### TEXT SECTION
The Link SDK option may appear as Link Framework SDKs Only or Link SDK assemblies only, depending on the IDE that is being used.


  • Build:
    • Building a single architecture (e.g. ARM64) is faster than a FAT binary (e.g. ARMv7 + ARM64)
    • Avoid optimizing PNG files when debugging
    • Consider Linking all assemblies. Optimize every assembly
    • Disabling the creation of debug symbols by using --dsym=false. However, you should be aware that disabling this will mean that crash reports can only be symbolicated on that machine that built the app, and only if the app wasn't stripped.

Some things that should be avoided are:

  • Fat Binaries (debug)
  • Disable the linker --nolink
  • Disabling stripping
    • Symbols --nosymbolstrip
    • IL (release) --nostrip.

Additional tips

  • As on the simulator, prefer Build over Rebuild
    • AOT'd assemblies (object files) are cached
  • Debug builds take longer because of symbols, running dsymutil and since it ends up being larger, extra time to upload to devices.
  • Release builds will, by default, do an IL strip of the assemblies. That takes only a bit of time and is likely gained back when deploying a smaller .app to the device.
  • Avoid deploying large static files on every build (debug)
    • Use UIFileSharingEnabled (info.plist)
      • Assets can be uploaded once
  • When in doubt, use the --time --time flag to measure your change

The screenshot below illustrates how to set these options for the simulator in your iOS options:

Screenshot shows Project Options, including Linker behavior, Supported architectures, and other settings.

Using the Linker

When building your application, mtouch uses a linker for managed code, which removes code that the application is not using. In theory, this provides smaller, and therefore quicker builds. For more information on the linker refer to the Linking on iOS guide.
######
### PROVIDED INFORMATION
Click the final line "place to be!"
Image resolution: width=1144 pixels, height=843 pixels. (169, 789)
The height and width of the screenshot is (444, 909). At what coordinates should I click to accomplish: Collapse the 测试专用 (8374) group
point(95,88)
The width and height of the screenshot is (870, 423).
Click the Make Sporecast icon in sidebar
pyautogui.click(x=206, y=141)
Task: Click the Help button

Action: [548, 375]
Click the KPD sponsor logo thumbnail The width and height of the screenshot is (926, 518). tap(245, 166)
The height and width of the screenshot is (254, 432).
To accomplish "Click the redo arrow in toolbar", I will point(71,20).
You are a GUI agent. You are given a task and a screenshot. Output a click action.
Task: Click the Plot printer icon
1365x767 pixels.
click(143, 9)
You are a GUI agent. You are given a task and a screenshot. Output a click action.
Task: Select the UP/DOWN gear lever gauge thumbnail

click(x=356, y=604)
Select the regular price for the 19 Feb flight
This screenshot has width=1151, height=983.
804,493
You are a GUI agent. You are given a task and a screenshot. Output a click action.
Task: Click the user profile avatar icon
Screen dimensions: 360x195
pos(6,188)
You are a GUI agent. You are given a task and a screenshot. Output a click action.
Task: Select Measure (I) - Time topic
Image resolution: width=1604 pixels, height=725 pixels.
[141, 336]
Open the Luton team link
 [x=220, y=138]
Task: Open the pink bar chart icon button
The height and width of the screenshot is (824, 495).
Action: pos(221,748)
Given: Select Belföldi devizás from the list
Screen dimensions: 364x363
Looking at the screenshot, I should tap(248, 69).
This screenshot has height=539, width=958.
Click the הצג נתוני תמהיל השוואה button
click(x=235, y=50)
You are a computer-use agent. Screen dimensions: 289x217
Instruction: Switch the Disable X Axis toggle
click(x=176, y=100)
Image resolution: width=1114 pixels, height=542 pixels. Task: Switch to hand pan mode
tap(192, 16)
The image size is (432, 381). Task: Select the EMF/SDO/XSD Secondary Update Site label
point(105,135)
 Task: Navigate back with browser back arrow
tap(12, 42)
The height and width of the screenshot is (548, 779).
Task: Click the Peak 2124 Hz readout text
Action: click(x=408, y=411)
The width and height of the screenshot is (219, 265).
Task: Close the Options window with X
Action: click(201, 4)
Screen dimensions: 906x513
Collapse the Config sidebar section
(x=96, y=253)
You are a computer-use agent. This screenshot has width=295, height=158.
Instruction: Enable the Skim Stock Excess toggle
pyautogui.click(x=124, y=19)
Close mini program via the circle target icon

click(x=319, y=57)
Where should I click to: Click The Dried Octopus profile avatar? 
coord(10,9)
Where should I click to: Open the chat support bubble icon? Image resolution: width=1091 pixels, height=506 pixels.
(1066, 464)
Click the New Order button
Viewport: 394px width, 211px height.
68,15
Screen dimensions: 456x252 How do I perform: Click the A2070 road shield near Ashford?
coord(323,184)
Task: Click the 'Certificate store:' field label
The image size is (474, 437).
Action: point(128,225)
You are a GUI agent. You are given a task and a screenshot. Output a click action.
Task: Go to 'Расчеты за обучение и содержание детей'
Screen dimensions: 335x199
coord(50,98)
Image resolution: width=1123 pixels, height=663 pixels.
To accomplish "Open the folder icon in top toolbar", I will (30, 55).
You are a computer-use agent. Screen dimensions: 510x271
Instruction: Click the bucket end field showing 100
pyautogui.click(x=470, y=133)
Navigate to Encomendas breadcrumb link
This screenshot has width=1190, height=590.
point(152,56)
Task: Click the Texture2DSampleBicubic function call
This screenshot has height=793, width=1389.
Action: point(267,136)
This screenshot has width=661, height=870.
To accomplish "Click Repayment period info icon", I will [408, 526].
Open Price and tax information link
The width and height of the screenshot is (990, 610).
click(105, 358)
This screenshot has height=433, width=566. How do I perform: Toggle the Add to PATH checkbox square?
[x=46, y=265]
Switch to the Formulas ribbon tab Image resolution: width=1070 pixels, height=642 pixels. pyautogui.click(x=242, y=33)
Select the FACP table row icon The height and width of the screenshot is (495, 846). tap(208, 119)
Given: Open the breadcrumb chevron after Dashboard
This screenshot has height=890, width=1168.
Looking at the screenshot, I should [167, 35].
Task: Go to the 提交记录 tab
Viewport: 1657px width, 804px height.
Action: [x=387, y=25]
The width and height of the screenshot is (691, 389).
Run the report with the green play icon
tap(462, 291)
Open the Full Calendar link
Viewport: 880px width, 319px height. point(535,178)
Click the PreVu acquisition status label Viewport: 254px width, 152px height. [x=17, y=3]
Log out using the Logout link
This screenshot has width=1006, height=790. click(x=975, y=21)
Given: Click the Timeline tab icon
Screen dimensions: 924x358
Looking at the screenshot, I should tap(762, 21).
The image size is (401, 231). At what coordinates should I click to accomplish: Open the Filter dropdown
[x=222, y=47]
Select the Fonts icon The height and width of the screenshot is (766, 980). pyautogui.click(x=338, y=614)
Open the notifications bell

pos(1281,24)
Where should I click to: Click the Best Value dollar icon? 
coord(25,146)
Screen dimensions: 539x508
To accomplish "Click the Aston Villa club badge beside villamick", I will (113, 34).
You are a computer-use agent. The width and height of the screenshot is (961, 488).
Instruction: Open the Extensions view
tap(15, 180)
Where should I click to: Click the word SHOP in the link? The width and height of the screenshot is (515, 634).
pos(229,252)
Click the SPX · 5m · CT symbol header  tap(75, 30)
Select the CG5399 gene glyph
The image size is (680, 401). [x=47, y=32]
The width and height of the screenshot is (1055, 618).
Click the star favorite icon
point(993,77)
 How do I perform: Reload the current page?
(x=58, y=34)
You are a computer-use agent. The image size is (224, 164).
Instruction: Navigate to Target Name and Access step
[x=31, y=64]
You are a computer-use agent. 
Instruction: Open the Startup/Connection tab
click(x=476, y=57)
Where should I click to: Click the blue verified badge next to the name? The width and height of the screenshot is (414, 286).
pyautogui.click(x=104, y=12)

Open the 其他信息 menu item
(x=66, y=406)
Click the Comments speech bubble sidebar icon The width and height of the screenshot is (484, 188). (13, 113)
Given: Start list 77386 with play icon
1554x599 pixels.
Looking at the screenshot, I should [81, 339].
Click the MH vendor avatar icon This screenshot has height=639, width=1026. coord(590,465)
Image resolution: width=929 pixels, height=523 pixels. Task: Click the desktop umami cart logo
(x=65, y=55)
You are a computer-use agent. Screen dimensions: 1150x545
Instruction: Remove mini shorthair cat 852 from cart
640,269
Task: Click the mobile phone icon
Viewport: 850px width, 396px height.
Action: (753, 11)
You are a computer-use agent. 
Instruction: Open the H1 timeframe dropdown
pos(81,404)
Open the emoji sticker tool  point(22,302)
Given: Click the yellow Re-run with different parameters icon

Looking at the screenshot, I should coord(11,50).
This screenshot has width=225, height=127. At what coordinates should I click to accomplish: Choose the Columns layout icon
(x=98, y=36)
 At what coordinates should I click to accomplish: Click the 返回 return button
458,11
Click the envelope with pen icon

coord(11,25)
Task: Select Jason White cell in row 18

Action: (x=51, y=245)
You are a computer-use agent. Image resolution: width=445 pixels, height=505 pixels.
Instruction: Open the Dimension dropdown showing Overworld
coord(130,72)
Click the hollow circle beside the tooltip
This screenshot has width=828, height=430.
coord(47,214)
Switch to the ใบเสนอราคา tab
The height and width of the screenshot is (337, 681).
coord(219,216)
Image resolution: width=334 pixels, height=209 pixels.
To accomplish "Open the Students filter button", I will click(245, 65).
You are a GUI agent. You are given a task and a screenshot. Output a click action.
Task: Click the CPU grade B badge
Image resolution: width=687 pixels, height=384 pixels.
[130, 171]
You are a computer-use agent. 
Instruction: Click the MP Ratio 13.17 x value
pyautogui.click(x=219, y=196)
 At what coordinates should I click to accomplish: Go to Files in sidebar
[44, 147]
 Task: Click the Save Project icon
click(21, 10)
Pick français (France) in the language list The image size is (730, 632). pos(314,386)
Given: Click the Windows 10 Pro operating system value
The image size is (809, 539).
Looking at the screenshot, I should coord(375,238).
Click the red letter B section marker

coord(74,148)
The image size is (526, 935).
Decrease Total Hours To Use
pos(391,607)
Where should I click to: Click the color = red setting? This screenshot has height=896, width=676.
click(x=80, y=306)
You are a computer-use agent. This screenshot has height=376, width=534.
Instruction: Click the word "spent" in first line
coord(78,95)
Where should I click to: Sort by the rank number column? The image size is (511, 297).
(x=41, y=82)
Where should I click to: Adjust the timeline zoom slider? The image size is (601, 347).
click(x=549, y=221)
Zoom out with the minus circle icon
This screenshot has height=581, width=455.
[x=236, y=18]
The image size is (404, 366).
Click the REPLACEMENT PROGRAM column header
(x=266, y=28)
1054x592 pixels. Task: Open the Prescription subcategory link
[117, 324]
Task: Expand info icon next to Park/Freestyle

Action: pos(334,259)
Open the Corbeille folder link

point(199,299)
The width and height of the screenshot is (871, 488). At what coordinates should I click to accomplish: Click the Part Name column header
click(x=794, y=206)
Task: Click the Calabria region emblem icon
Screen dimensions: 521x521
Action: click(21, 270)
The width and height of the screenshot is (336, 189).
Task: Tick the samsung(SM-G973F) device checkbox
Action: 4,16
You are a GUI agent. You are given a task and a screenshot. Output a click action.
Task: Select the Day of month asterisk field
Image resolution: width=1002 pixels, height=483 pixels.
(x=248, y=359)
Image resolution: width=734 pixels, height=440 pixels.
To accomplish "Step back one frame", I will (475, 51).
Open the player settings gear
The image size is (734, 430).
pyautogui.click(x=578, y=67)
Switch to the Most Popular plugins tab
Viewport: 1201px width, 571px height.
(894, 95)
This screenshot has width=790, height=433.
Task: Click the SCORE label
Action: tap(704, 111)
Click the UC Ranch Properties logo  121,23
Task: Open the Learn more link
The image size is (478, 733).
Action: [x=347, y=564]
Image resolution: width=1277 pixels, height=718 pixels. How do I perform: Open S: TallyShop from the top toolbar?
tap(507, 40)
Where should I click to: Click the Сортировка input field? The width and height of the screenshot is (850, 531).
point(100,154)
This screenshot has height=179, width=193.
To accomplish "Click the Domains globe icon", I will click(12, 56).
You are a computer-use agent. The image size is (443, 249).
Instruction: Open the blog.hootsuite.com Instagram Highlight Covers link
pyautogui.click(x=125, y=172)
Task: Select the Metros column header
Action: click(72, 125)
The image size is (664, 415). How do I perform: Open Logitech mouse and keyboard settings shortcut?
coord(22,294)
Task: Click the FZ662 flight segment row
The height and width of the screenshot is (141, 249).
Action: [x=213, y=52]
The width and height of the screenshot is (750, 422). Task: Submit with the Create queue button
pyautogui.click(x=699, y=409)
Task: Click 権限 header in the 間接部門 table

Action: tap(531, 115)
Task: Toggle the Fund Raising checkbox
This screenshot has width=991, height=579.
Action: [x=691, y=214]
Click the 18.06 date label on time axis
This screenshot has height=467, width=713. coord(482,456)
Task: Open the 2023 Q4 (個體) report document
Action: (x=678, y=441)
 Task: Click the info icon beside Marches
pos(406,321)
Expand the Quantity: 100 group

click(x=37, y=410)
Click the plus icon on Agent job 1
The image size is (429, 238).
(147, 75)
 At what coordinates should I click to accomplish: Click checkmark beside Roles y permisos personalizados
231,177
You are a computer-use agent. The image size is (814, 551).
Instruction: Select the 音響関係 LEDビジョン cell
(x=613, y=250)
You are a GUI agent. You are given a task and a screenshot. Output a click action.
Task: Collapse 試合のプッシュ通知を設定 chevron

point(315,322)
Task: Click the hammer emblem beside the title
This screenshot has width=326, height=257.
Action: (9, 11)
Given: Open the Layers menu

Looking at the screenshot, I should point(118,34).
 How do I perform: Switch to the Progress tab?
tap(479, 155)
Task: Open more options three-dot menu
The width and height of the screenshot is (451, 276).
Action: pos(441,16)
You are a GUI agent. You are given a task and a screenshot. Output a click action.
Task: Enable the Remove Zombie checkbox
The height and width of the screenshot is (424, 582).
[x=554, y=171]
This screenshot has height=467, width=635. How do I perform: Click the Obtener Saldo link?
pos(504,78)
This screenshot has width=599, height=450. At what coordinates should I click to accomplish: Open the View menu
######
ACTIONS TO TAKE:
(a) For each statement, state whether it agrees with the text on iOS build times, answering yes or no and quoting the deciding words of the text: (i) building a single architecture is faster than building a FAT binary; (ii) release builds skip the IL strip of assemblies by default; (iii) disabling the linker with --nolink is listed among the things to avoid.
(b) Retype the stretch of the text on iOS build times from "Some things that" through "to the device.", without any changes.
None of the rows is needed for this work.

TASK SOLUTIONS:
(a)
(i) Yes: "Building a single architecture (e.g. ARM64) is faster than a FAT binary (e.g. ARMv7 + ARM64)"
(ii) No: "Release builds will, by default, do an IL strip of the assemblies."
(iii) Yes: "Disable the linker --nolink"

(b)
Some things that should be avoided are:

  • Fat Binaries (debug)
  • Disable the linker --nolink
  • Disabling stripping
    • Symbols --nosymbolstrip
    • IL (release) --nostrip.

Additional tips

  • As on the simulator, prefer Build over Rebuild
    • AOT'd assemblies (object files) are cached
  • Debug builds take longer because of symbols, running dsymutil and since it ends up being larger, extra time to upload to devices.
  • Release builds will, by default, do an IL strip of the assemblies. That takes only a bit of time and is likely gained back when deploying a smaller .app to the device.